Du côté du cadre d’échange des partis et regroupements politiques pour une transition réussie, le bilan du plan d’action du gouvernement est un « échec criard ». Pour Amadou Aya du comité d’experts du cadre d’échange, le pourcentage annoncé ne traduit pas le niveau de réalisation des 4 axes annoncés dans le PAG.

« Je pense que quand on regarde seulement le premier axe qui est le renforcement de la sécurité sur l’ensemble du territoire, on est loin de dire que le pays est sécurisé », estime Amadou Aya. « Au niveau de l’axe 2 portant sur les réformes politiques et institutionnelles, il était prévu d’avoir un avant-projet de la constitution », ajoute-t-il, avant de déclarer que c’est regrettable de constater que cet avant-projet n’existe pas à ce jour.
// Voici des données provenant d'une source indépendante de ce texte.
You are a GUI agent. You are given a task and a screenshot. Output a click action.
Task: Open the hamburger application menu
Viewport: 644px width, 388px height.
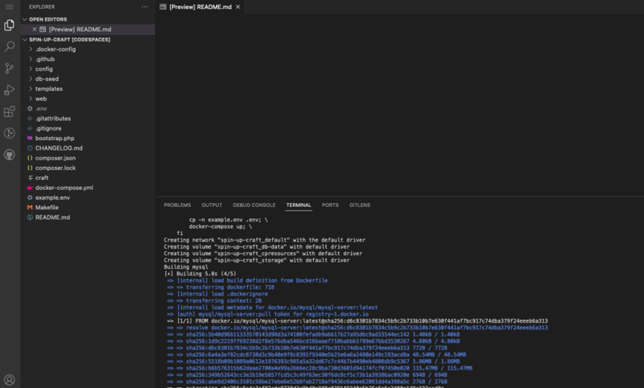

Le gouvernement aurait dû passer devant le CNT

Toutefois, ces partis politiques reconnaissent la relecture de la loi électorale et la création d’un organe unique de gestion des élections. Mais ils indiquent tout de même que le gouvernement aurait dû passer devant le conseil national de transition pour détailler point par point ce qui a été fait en termes d’acquis. Et cela en séance plénière retransmise en direct pour les citoyens.